By Rachel Ann Michael Harris
“No, it’s the red one.”
Gwen jumped, nearly slicing the black wire. The BD-001 droid hovered around her head like a pesky fly. Before her, the bomb strapped to the fuselage of the colony ship continued to count down. Five minutes. Reaching over and tapping the screen on the droid’s belly, Gwen checked the schematic again.
“What are you talking about? It’s the black one.”
BD wove back and forth, then up and down like a buoy in the ocean. “Yes, but human psychology must be taken into account.”
Gwen sighed. Not this again.
“We must understand that this bomb maker is experienced and knows anyone within the Nebula Protection Force would know that the black wire is the one they would cut, so it makes sense they would change up the wires.”
Gwen focused on the bomb. It was made with intricate circuit boards and glowing blue panels. And from the looks of it, would pack enough punch to blow a hole the size of a shuttle in the fuselage. It was one of the highest tech bombs she had ever seen. Yet it still came down to the wires from a hundred years ago. Gwen tapped the white wire with the tip of her knife. “What about this one?”
“No, the white is useless.”
“Okay.” Breathing deep, Gwen slowly brought the knife over to the red wire. Gently lining it up, she pinched the wire, making it taut against the blade.
“Oh, he’s a tricky one. No one considers the white wire. Which makes it perfect. Cut that one.”

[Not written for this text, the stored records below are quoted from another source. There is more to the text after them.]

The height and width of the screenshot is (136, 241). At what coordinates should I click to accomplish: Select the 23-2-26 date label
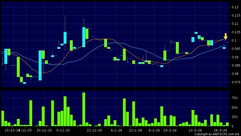coord(170,130)
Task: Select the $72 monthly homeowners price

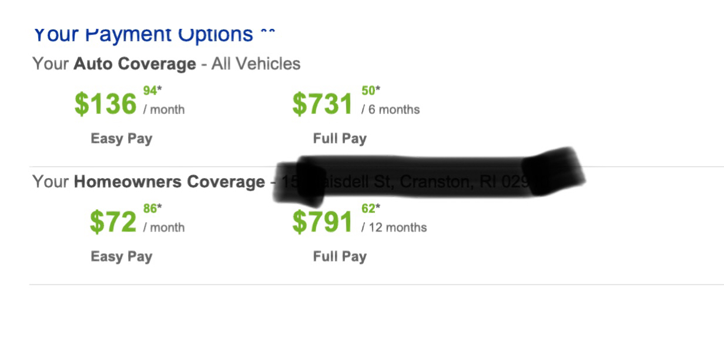Action: coord(113,222)
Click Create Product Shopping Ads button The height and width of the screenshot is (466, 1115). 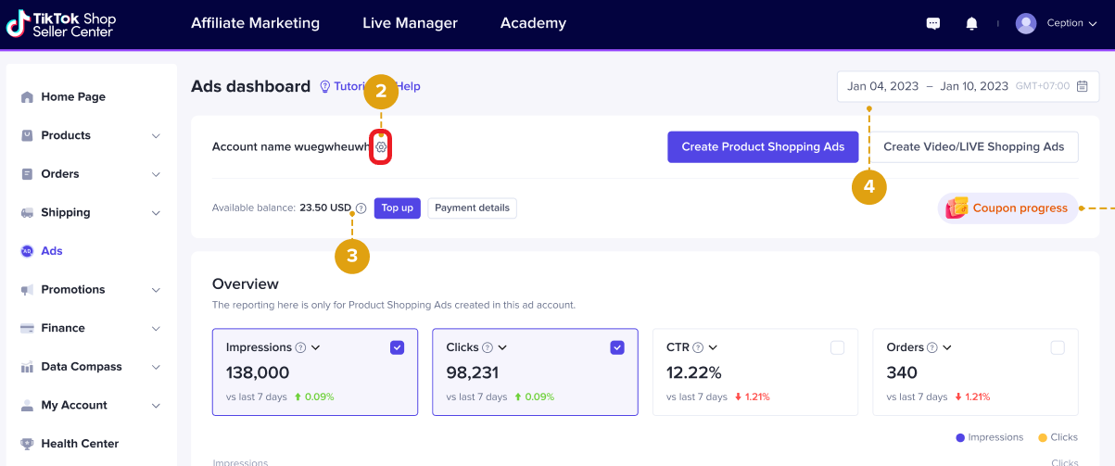(x=763, y=146)
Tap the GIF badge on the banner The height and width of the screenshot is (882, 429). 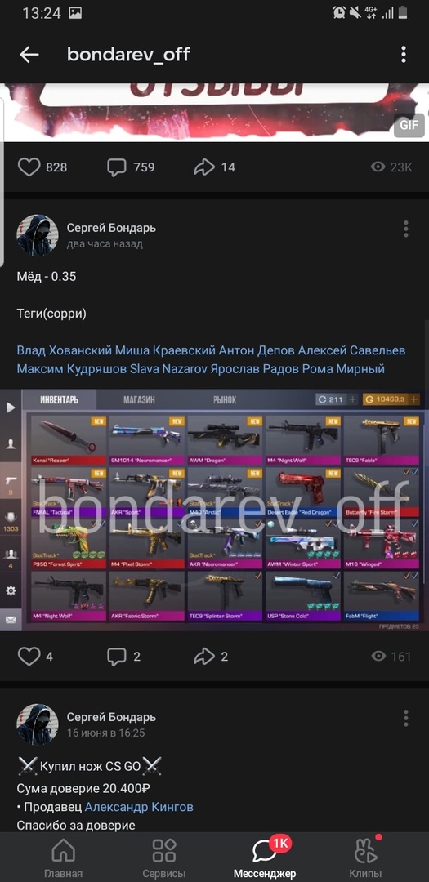(409, 125)
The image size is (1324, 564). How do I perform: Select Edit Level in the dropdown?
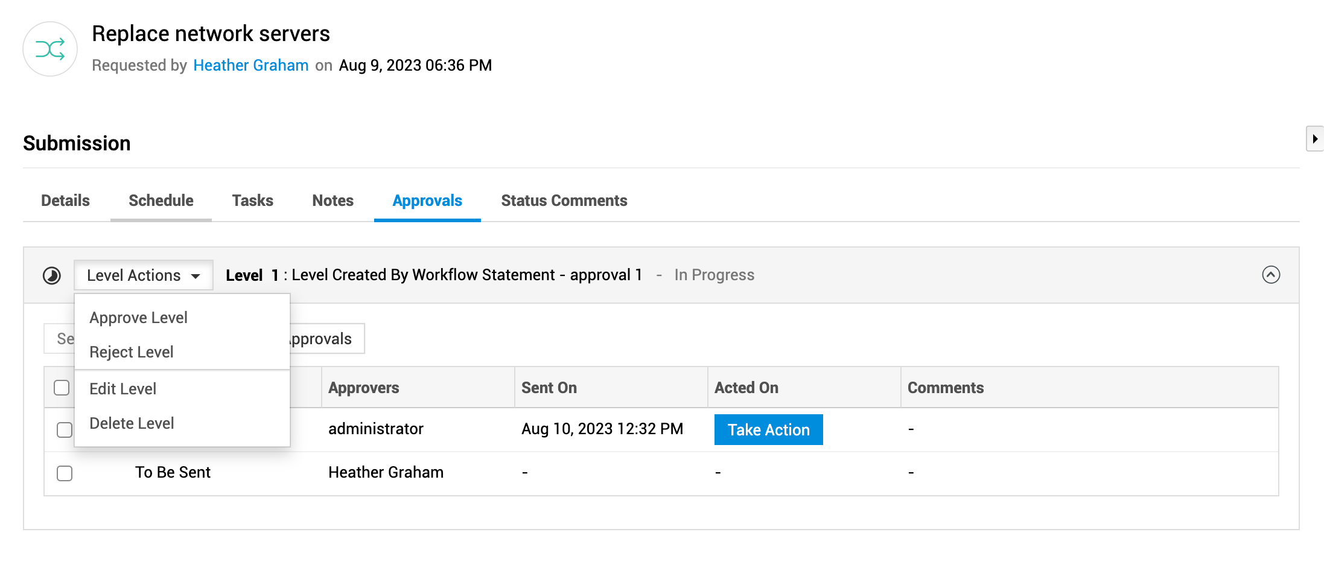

“You are supposed to be helpful. Downloaded with the most current bomb-defusing techniques, schematics, and equipment. Up to date with research on human psychology. How is it you can’t even decide what wire to cut?”
“Because humans are tricky and can’t make up their minds.” An arm from BD’s side extended and produced a tiny knife about the size of a scalpel. “You’ll want this one. It looks like that white wire is going to be hard to get.”
Letting the knife drop into her hand, Gwen bit her cheek. “How we’ve survived this long is beyond me.”
“Because of our amazing teamwork.” BD beeped out an upbeat tune.
Passing the red and black wires, she reached toward the back. Holding her hand steady, she reached for the white wire. Three minutes.
Nearly nicking the explosives when she jerked, Gwen turned around and tossed the knife at the droid, who glided to the side, avoiding the blade.
“Why would a bomb maker put the most important wire all the way to the back where they might trip it at any moment while building the rest? Doesn’t make sense. Plus, they would anticipate that we would anticipate they would change things up, so what better way to throw us off than to make it to specifications? Cut the black one.”
Dusting off her jumpsuit, Gwen shook her head. “I’m done.”
“I’m done. You know so much about these bombs. You know the human factor. You are the expert. So you defuse it.” Striding across the hall, Gwen crossed her arms and leaned back.
“But… but…” the droid flew between Gwen and the bomb and stuttered to respond.
“Okay,” BD said. “I can do this. I can do this. I’ve been downloaded with the most up to date data on bombs and the human psyche. This isn’t a problem.”
“Let’s see. They would use the black but that is the obvious choice so the red would be unusual. ‘If it’s red, it’s a herring.’ But they might anticipate that, so the white is…”
“Um.” The droid moved the knife from the black wire to the red to the white and back to the black. “Um.”
“WHY IS THIS SO HARD?!”
Pinching all three wires, BD sliced through all of them at once, then turned the knife and stabbed the circuit boards repeatedly.
The glowing green numbers froze… and the timer went blank.
Quivering, the droid turned to Gwen, the knife waving in its clamp. The screen on BD’s stomach blinked like a nervous twitch.
Gwen exhaled, blowing her bangs. “Well, that was decisive.”